Ruhn debió haberlo mandado al carajo.
—Bueno, si puedes pensar dónde lo tiró Danika en su estupor, soy toda oídos.
—No es un asunto trivial. Incluso si el Cuerno ya no sirve, sigue teniendo un lugar especial en la historia de las hadas. Recuperarlo significará mucho para mi gente. Creo que con tu experiencia profesional esa búsqueda podría ser de tu interés. Y del de tu jefa.
Ella miró la pantalla de su computadora.
—Como sea.
Él se detuvo un momento y luego su poder vibró y deformó todo el audio que se escuchaba cuando dijo:
—Yo amaba mucho a tu madre, sabes.
—Sí, tanto que le dejaste esa cicatriz en la cara.
Ella podría haber jurado que él se encogió un poco.
—No creas que no he pasado cada momento desde entonces arrepentido de mis actos. Viviendo en la vergüenza.
—Me tenías engañada.
Su poder retumbó por toda la habitación.
—Te pareces tanto a ella. Más de lo que sabes. Ella nunca perdonó a nadie por nada.
—Lo tomaré como un cumplido.
Ese mismo fuego ardía en su cabeza, en sus huesos.

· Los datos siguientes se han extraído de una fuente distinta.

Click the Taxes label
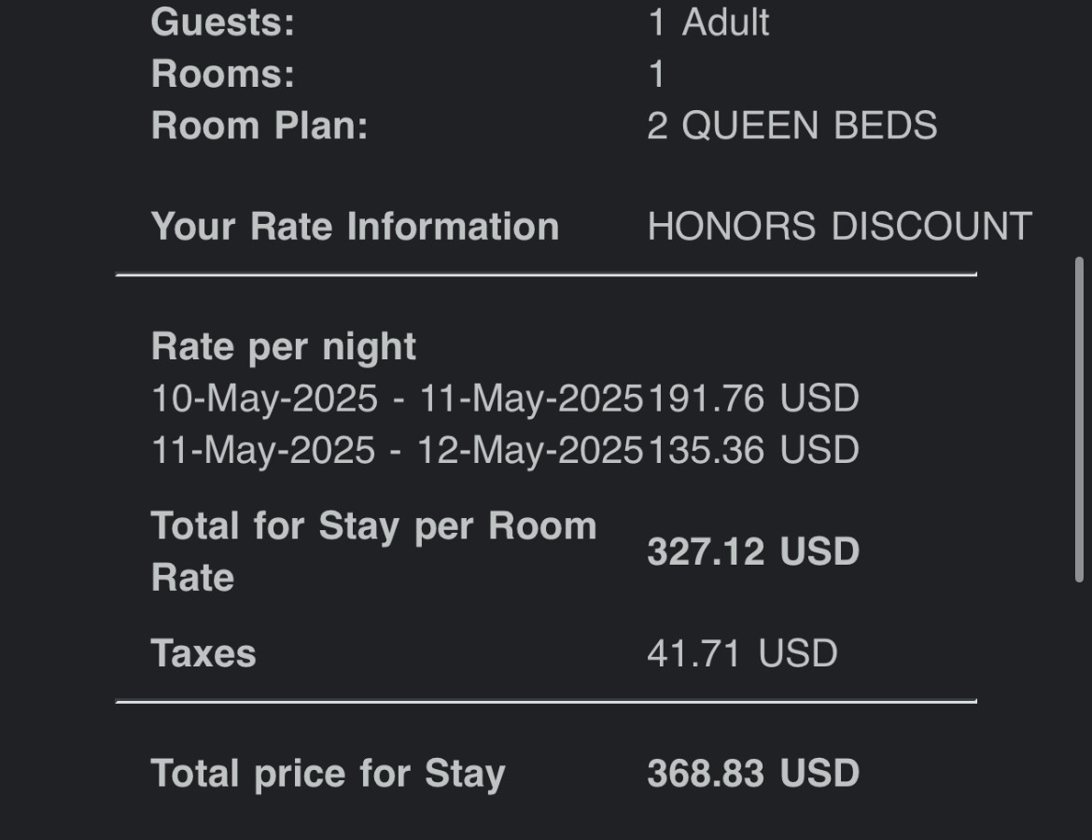The height and width of the screenshot is (840, 1092). 203,653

Su padre dijo en voz baja:
—La hubiera hecho mi reina. Tenía listos los documentos.
Ella parpadeó.
—Qué poco elitista de tu parte. Me sorprende —su madre nunca lo había sugerido ni implicado—. Ella hubiera odiado ser reina. Hubiera dicho que no.

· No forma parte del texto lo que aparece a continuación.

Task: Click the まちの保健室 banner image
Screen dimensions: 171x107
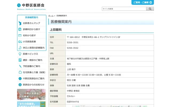Action: pyautogui.click(x=31, y=104)
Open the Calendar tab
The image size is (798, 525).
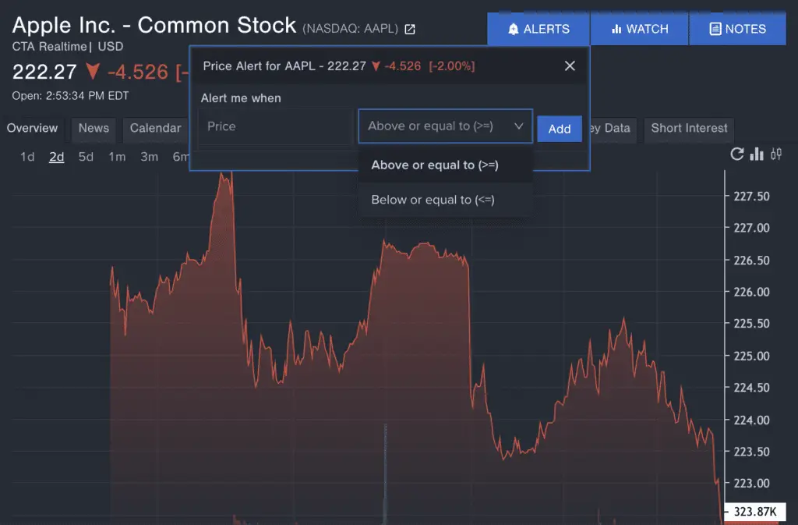(155, 128)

—Me amaba lo suficiente para decir que sí.
Certeza absoluta en sus palabras.
—¿Crees que de alguna manera borra lo que hiciste?
—No. Nada borrará jamás lo que hice.
—Ahorrémonos esta mierda de cuánto sufres. ¿Viniste aquí después de todos estos años para decirme estas estupideces?
Su padre la vio un largo rato. Luego se dirigió a la puerta y la abrió en silencio. Pero antes de salir a la calle, su cabello rojo brilló bajo la luz del atardecer y dijo:
—Vine aquí después de tantos años para decirte que tal vez seas como tu madre pero que también te pareces más a mí de lo que te das cuenta —le brillaron los ojos color ámbar, iguales a los de ella—. Y no es bueno.
La puerta se cerró y la galería se oscureció. Bryce se quedó mirando la pantalla de la computadora frente a ella y luego escribió unas palabras.
Seguía sin saber nada de Hunt. No lo mencionaban en las noticias. Ni un comentario sobre si el Umbra Mortis estaba en prisión, o torturado o vivo o muerto.
Como si él nunca hubiera existido. Como si ella lo hubiera soñado.